Set down again exactly the lines of the listing below that fall between the line holding "MERCEDES-BENZ SLS AMG COUPE 2012 (512, 904)" and the line holding "MERCEDES-BENZ GLK-CLASS SUV 2012 (510, 629)", inclusive.

[Opening Supplied data section]

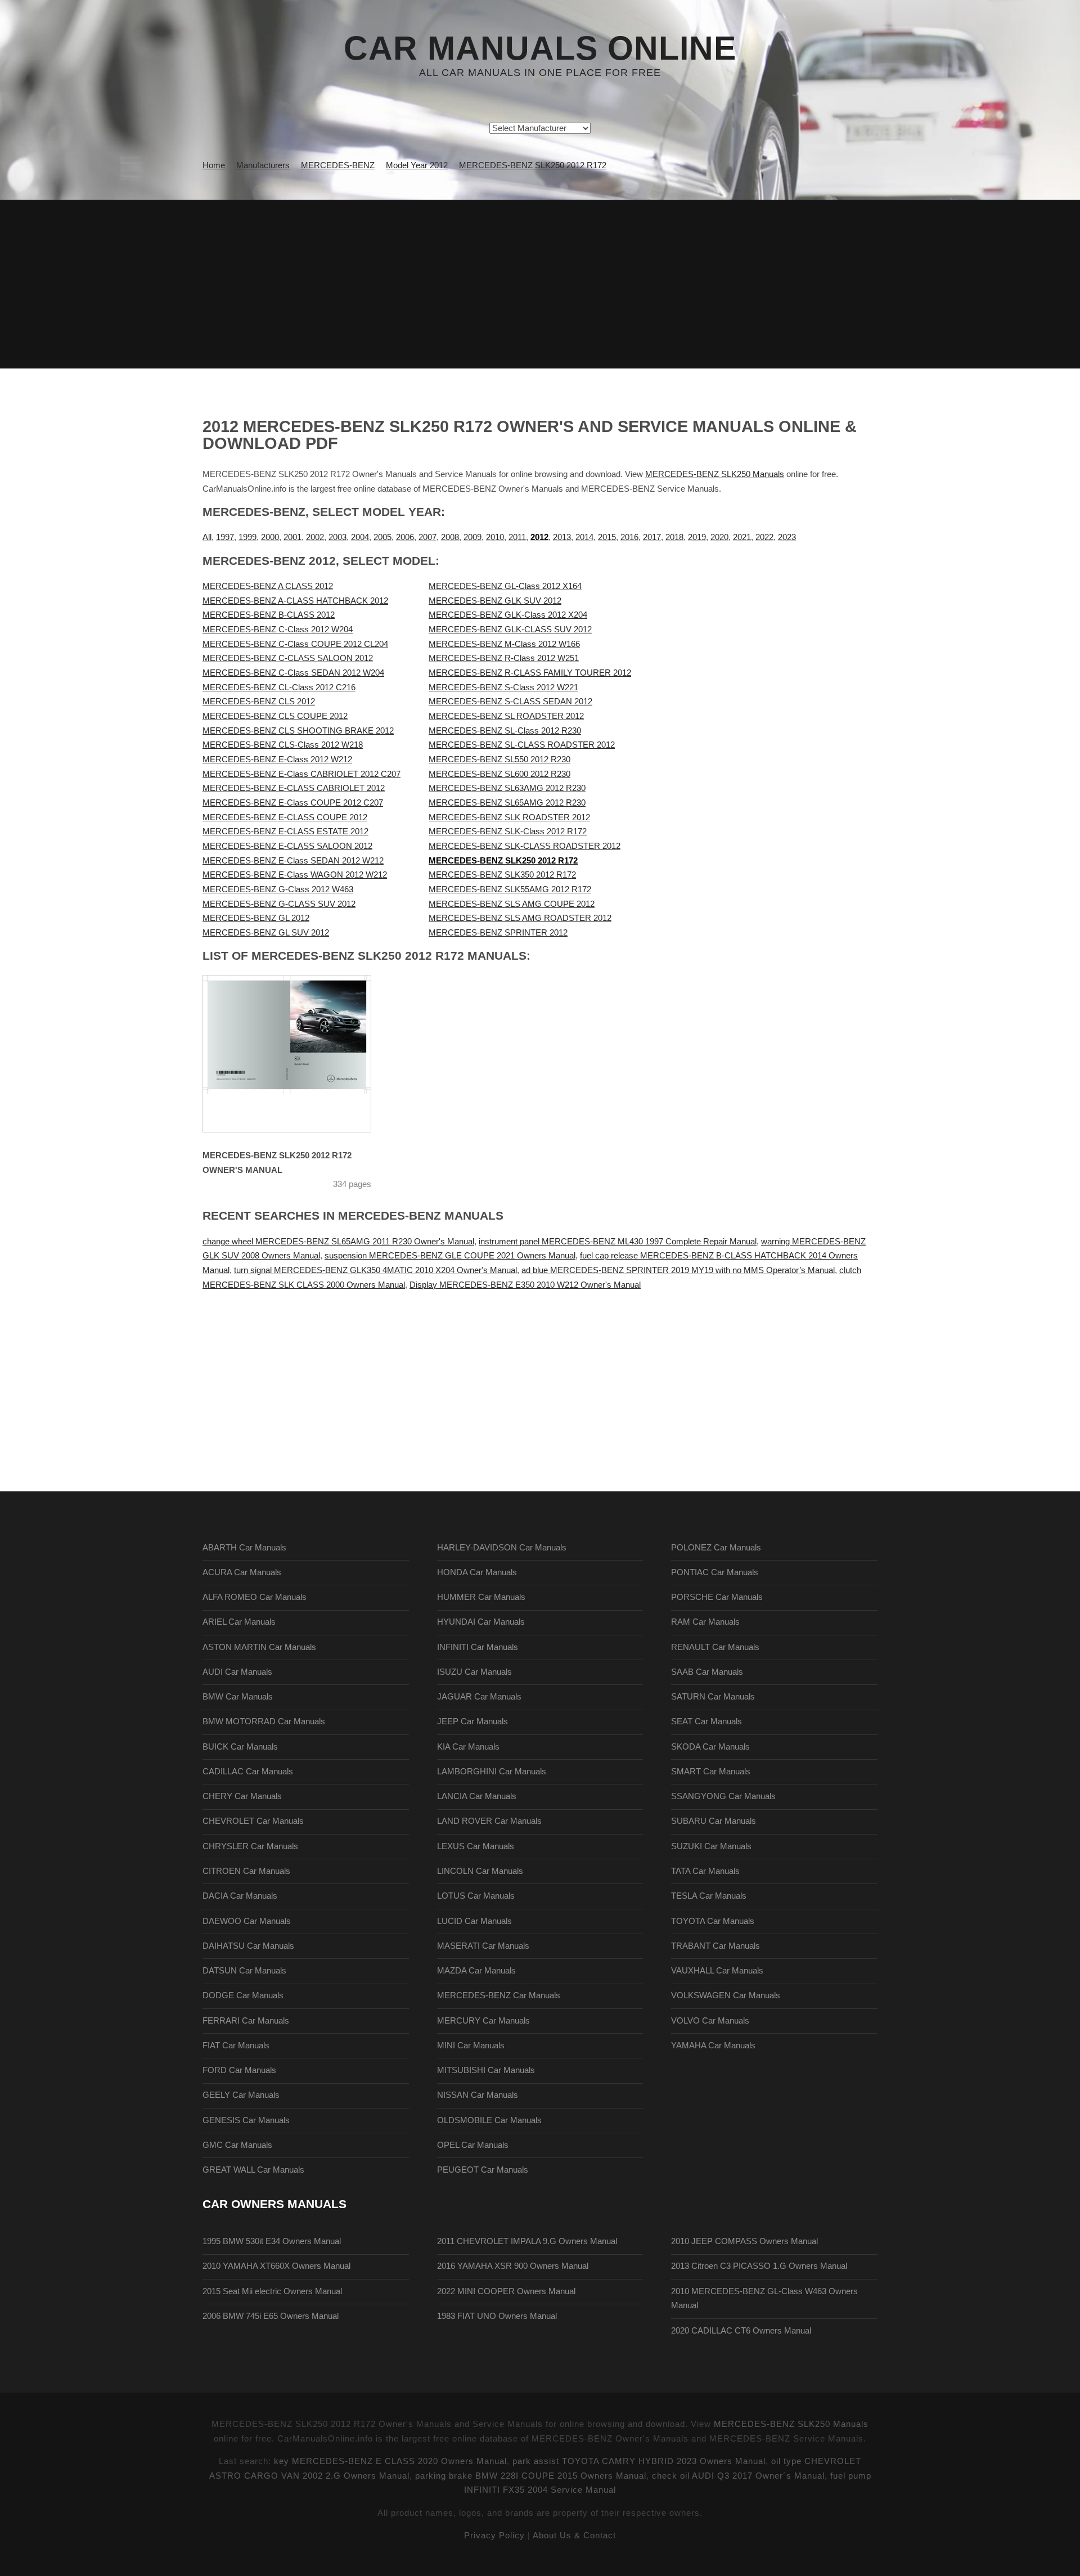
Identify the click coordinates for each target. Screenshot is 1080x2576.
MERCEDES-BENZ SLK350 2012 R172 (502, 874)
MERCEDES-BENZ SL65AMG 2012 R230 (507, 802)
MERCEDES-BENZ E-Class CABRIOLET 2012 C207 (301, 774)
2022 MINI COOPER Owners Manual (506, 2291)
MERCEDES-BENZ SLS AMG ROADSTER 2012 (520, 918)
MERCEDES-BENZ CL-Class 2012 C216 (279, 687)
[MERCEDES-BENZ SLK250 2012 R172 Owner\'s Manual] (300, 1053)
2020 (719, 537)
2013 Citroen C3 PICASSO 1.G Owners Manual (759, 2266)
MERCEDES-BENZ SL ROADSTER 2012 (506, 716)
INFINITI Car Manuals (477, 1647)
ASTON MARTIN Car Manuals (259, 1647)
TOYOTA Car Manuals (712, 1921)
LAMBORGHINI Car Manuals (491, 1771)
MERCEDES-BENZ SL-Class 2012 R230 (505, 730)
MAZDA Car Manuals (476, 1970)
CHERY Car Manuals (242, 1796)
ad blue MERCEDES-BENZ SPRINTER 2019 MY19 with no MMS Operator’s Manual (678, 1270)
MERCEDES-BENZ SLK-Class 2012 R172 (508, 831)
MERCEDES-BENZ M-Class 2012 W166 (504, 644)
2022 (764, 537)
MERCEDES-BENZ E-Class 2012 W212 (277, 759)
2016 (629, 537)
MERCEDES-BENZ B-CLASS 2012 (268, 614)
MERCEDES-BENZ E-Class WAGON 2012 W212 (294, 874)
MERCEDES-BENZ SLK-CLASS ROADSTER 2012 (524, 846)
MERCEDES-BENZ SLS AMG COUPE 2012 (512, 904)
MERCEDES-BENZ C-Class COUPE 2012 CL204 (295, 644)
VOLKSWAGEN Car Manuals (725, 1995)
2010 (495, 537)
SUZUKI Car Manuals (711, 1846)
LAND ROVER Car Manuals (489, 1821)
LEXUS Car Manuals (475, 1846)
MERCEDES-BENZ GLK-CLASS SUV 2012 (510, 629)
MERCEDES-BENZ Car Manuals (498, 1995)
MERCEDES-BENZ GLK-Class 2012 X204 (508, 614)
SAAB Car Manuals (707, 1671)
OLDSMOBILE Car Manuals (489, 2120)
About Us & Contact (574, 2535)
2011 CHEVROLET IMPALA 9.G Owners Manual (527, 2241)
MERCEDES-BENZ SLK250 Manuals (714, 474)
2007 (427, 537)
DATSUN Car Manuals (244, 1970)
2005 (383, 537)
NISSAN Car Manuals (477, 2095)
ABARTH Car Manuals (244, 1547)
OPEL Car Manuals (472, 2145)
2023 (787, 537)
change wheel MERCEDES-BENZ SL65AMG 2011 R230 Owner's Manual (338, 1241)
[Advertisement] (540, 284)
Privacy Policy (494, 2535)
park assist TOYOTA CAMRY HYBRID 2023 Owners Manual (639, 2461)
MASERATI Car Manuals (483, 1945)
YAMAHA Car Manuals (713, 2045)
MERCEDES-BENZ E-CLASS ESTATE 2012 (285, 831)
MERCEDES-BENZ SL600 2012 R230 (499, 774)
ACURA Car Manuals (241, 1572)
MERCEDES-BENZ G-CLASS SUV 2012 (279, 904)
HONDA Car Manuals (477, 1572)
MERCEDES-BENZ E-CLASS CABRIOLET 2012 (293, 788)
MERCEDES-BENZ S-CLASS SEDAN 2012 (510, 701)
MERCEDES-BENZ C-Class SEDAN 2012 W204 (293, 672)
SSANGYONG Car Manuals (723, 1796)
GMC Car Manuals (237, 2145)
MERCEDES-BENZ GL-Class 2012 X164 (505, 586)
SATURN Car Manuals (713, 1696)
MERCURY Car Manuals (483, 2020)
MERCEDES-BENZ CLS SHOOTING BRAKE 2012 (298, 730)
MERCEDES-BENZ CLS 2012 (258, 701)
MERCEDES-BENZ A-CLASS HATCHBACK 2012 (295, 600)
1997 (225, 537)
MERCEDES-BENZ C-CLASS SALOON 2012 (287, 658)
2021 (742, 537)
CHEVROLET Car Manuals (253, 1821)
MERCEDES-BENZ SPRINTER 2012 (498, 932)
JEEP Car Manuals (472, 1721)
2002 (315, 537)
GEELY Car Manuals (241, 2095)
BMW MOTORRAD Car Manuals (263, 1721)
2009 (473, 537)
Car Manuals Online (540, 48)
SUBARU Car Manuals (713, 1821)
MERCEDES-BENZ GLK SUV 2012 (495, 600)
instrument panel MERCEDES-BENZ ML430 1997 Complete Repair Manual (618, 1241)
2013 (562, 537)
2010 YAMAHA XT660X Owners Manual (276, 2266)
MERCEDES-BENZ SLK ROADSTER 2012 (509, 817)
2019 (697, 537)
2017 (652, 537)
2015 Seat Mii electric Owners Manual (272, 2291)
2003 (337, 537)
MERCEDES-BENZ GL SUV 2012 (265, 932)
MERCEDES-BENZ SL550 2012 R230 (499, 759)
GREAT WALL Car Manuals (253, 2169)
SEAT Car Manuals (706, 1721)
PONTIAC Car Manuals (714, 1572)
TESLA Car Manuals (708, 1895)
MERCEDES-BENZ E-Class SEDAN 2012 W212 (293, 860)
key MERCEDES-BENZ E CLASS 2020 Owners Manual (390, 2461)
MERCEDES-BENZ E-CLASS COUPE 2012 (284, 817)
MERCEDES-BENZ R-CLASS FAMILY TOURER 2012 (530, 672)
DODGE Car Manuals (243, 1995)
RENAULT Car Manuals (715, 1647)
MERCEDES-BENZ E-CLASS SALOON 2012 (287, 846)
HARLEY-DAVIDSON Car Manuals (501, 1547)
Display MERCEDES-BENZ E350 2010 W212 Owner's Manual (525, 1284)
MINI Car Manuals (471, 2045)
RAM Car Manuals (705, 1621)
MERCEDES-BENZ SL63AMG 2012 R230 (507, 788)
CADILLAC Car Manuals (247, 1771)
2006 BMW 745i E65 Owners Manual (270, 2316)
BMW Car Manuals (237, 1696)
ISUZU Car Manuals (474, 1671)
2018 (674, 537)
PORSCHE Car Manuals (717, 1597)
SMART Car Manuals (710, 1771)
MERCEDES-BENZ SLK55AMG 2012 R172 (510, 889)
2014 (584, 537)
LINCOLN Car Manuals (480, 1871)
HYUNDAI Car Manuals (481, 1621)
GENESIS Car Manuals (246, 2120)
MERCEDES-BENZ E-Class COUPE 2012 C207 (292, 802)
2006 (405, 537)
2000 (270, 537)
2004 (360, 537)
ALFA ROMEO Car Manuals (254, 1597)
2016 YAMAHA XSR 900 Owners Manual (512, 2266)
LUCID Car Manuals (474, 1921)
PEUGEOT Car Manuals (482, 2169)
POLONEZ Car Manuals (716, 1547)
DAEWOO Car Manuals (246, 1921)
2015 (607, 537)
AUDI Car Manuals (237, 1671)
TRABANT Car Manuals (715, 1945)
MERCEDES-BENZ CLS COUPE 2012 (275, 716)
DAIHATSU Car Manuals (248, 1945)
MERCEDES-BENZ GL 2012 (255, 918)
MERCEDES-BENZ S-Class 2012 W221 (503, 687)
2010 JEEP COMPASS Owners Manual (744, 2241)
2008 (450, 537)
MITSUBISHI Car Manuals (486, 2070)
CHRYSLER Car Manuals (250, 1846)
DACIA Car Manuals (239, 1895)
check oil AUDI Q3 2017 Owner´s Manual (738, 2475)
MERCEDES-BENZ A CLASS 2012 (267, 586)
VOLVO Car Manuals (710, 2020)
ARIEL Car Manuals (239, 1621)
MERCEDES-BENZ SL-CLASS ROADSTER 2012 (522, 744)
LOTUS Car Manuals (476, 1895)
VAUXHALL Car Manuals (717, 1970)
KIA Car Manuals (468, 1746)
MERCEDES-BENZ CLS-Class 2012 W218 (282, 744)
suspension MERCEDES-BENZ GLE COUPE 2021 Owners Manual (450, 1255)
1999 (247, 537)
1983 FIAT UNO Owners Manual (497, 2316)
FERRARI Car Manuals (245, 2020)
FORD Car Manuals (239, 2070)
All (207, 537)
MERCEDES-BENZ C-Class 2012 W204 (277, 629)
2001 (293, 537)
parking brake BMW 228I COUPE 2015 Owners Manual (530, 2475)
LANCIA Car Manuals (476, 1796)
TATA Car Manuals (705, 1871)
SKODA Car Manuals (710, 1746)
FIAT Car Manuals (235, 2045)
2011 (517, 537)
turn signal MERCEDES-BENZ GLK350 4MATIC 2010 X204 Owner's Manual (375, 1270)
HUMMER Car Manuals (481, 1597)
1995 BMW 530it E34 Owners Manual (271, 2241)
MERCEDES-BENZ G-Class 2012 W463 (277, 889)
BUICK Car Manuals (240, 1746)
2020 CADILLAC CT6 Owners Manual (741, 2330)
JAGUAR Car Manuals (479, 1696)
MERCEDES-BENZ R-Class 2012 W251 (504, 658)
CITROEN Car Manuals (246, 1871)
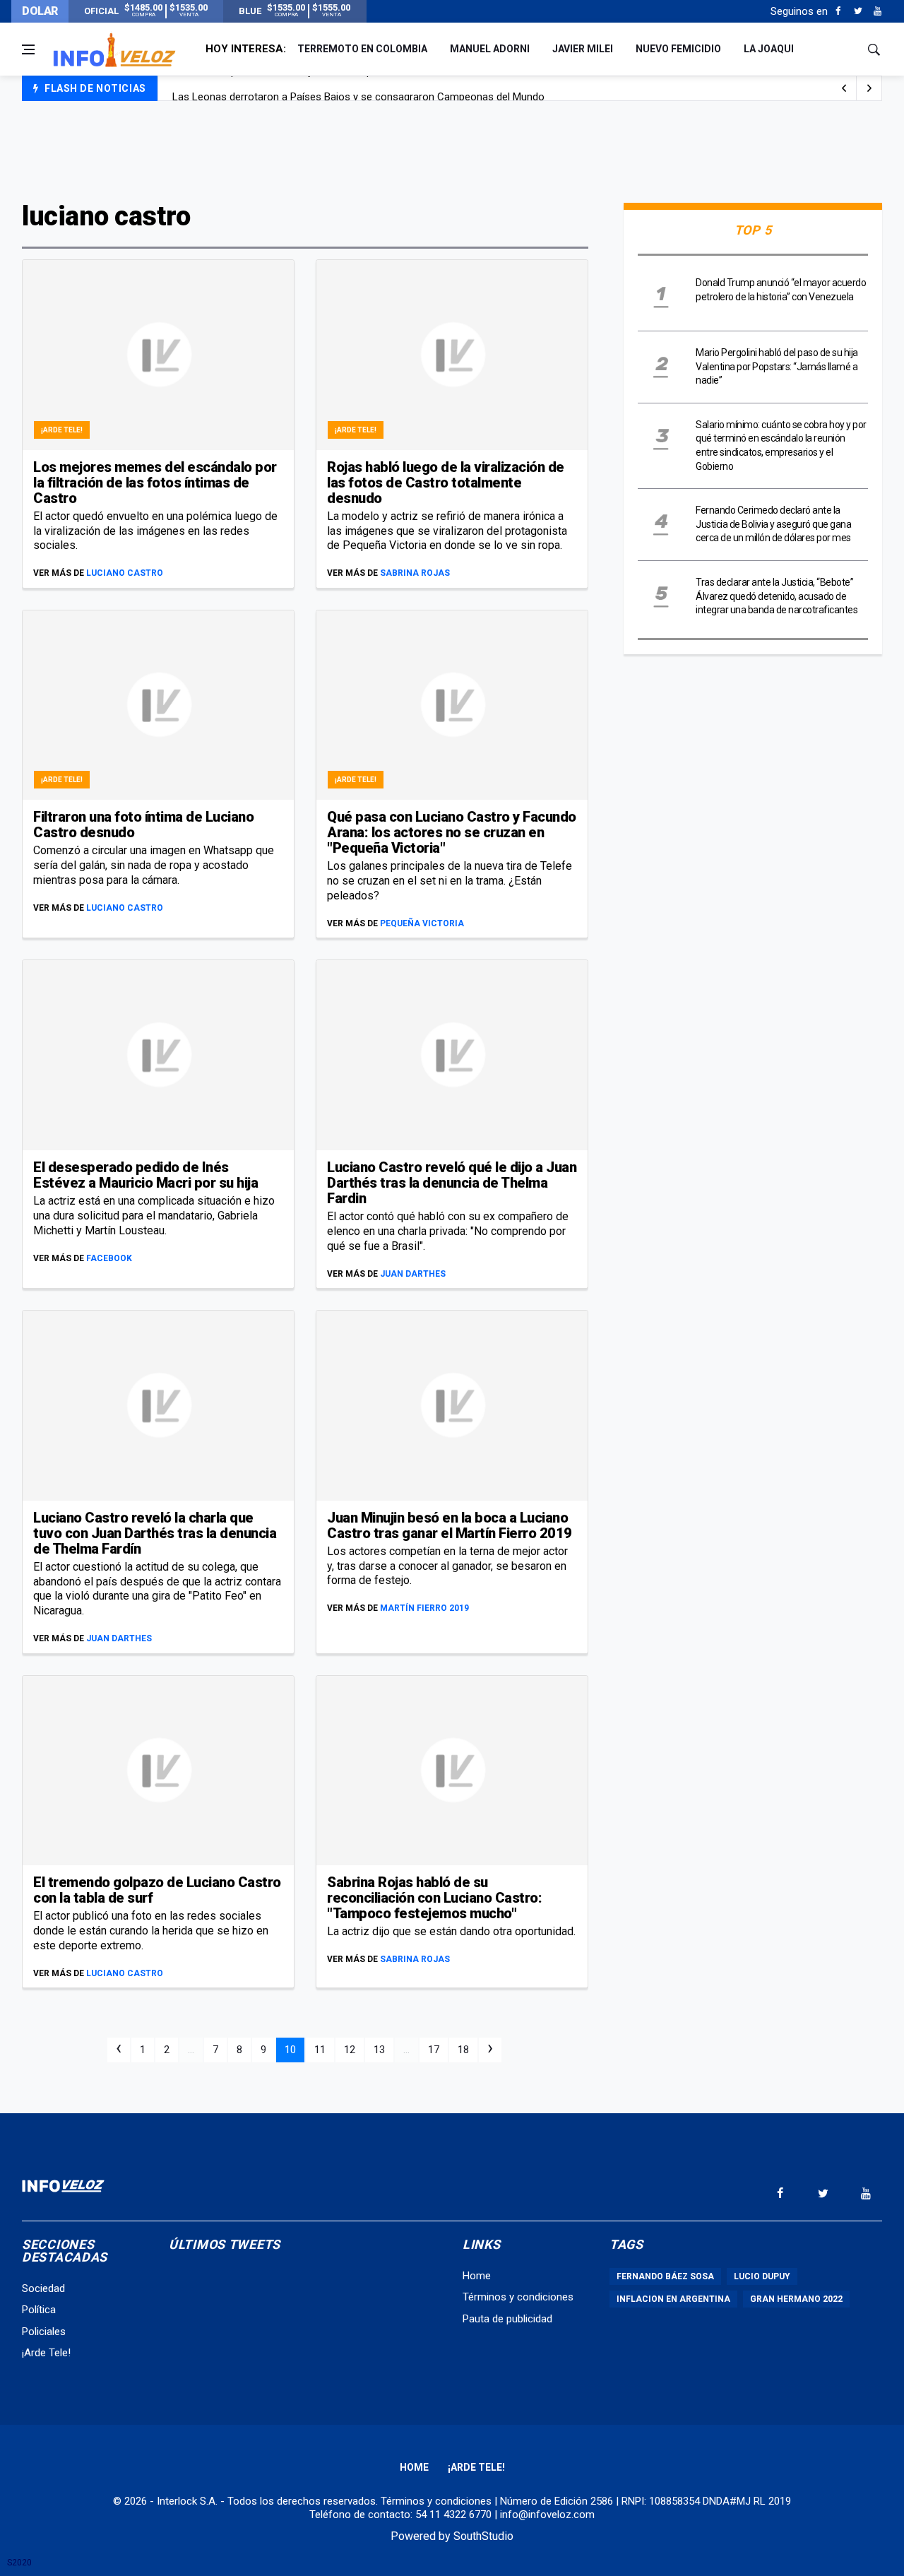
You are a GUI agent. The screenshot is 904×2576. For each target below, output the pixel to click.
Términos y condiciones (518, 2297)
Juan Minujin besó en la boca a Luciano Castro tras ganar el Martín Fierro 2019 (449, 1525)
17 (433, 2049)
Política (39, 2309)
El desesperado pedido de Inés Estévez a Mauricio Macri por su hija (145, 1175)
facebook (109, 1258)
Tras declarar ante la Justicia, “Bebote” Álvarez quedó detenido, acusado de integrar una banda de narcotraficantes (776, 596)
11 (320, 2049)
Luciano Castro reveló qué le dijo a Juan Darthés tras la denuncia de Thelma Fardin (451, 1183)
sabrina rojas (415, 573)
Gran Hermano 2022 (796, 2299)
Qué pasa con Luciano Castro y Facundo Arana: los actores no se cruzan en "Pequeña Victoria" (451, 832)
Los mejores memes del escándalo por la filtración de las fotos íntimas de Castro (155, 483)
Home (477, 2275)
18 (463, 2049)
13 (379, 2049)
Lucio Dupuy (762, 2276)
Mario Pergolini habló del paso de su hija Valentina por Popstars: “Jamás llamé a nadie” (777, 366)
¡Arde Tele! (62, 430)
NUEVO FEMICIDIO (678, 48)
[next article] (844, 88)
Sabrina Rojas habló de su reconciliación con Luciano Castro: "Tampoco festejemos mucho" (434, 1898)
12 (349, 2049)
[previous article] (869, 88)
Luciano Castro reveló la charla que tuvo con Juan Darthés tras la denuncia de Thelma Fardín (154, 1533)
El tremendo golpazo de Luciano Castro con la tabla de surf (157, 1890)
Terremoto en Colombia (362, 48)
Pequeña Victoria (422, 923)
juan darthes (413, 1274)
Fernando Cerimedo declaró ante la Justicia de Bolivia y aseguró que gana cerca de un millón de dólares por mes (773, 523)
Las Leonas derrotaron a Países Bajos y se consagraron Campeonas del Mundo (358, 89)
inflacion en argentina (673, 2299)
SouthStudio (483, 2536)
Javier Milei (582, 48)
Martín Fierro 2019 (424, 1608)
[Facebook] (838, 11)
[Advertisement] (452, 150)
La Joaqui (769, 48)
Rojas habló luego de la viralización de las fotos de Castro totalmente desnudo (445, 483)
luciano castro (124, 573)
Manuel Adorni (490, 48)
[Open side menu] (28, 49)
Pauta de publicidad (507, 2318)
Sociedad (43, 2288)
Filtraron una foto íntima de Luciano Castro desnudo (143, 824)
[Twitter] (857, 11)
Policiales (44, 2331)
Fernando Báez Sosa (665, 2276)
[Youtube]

[Closing Supplied data section]

Answer for this exercise:
MERCEDES-BENZ SLS AMG COUPE 2012 (512, 904)
MERCEDES-BENZ C-Class COUPE 2012 CL204 (295, 644)
VOLKSWAGEN Car Manuals (725, 1995)
2010 (495, 537)
SUZUKI Car Manuals (711, 1846)
LAND ROVER Car Manuals (489, 1821)
LEXUS Car Manuals (475, 1846)
MERCEDES-BENZ GLK-CLASS SUV 2012 (510, 629)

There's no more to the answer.